**JOB:**
Count the lines in the data below that contain the word "tree". Give only the number.
■ ■ ■ ■ ■ ■ ■
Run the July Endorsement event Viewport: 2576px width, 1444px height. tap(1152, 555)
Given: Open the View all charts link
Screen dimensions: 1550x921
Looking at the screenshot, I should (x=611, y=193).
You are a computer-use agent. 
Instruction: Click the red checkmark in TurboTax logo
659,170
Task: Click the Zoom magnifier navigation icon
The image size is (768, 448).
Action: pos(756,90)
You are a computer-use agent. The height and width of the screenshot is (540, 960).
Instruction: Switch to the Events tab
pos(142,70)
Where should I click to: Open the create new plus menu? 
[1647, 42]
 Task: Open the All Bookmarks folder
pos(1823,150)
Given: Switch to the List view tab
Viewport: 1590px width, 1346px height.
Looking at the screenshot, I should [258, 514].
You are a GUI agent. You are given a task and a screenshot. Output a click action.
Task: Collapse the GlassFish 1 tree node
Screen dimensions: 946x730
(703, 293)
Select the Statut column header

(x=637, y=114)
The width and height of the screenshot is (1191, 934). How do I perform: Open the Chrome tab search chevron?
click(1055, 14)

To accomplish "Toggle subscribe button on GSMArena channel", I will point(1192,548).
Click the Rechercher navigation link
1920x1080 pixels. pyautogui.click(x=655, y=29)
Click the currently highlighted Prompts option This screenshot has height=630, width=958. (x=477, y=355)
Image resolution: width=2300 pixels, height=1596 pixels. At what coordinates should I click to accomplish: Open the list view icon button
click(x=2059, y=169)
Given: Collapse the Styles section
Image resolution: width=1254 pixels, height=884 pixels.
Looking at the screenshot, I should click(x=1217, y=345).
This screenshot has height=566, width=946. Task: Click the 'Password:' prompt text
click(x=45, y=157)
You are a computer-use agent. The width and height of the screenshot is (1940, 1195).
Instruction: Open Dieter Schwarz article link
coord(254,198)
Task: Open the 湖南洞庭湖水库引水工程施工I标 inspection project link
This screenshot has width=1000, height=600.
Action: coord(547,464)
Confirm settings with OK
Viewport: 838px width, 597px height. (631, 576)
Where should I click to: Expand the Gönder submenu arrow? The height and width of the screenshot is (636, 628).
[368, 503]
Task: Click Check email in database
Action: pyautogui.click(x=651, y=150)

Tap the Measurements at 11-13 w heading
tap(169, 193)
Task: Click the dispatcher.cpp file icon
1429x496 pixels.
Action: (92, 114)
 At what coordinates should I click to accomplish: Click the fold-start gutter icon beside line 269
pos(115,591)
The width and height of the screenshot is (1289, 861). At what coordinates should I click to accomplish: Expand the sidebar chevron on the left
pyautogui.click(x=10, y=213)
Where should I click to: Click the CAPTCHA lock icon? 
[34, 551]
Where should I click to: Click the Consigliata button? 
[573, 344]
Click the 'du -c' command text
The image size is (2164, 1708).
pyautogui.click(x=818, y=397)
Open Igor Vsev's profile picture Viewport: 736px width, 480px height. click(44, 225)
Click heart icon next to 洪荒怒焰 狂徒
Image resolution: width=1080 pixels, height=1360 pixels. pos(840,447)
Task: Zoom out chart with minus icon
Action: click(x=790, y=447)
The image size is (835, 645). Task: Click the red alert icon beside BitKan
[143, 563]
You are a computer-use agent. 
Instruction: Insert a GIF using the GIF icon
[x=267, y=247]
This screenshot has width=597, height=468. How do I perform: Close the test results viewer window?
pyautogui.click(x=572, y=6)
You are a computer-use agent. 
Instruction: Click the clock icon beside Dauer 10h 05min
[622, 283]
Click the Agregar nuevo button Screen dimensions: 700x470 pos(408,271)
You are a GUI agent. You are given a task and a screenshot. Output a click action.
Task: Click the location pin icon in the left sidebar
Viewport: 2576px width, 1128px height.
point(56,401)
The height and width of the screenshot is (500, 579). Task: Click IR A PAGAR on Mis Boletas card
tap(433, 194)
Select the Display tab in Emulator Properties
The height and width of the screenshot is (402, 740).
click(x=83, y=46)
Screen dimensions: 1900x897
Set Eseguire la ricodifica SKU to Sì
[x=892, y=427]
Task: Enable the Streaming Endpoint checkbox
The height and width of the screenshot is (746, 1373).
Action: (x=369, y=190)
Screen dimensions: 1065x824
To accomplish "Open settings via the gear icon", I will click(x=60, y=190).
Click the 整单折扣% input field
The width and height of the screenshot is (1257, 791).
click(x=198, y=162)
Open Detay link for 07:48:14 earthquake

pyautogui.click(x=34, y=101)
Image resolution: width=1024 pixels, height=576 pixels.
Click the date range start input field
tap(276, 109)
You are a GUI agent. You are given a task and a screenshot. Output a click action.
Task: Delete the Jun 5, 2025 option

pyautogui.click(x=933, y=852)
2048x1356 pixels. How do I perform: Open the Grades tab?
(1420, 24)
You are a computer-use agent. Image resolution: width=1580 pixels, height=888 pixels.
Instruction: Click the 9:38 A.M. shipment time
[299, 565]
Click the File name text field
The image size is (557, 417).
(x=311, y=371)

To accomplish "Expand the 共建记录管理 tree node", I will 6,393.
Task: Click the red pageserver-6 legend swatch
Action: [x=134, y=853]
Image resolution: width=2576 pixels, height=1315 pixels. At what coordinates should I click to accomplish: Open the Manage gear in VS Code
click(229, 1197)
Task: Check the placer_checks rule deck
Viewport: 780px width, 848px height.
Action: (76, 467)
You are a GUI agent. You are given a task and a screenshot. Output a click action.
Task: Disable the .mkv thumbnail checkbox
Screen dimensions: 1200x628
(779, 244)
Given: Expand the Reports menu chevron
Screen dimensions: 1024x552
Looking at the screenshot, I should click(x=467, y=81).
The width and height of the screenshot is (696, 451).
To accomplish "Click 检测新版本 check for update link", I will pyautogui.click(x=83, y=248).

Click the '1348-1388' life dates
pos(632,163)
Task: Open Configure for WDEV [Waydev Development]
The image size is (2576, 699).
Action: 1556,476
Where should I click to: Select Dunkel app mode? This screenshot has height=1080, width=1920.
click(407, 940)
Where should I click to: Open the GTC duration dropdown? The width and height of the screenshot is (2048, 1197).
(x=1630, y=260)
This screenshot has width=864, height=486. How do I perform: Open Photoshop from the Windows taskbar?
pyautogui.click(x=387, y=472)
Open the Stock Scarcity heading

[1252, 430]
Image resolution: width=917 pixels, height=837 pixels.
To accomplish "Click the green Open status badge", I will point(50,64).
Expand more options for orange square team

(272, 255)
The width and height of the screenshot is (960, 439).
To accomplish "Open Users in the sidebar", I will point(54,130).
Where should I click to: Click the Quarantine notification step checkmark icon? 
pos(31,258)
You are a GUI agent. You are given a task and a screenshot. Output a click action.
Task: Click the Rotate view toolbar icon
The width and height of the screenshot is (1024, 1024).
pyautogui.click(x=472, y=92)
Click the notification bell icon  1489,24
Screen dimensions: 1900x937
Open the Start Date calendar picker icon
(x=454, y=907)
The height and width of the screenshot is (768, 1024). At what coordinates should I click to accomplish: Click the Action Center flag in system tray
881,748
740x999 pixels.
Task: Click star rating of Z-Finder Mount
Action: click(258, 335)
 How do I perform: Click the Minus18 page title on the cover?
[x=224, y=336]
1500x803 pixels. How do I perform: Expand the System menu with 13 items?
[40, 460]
■ ■ ■ ■ ■ ■ ■
**THE COMPLETED TASK:**
2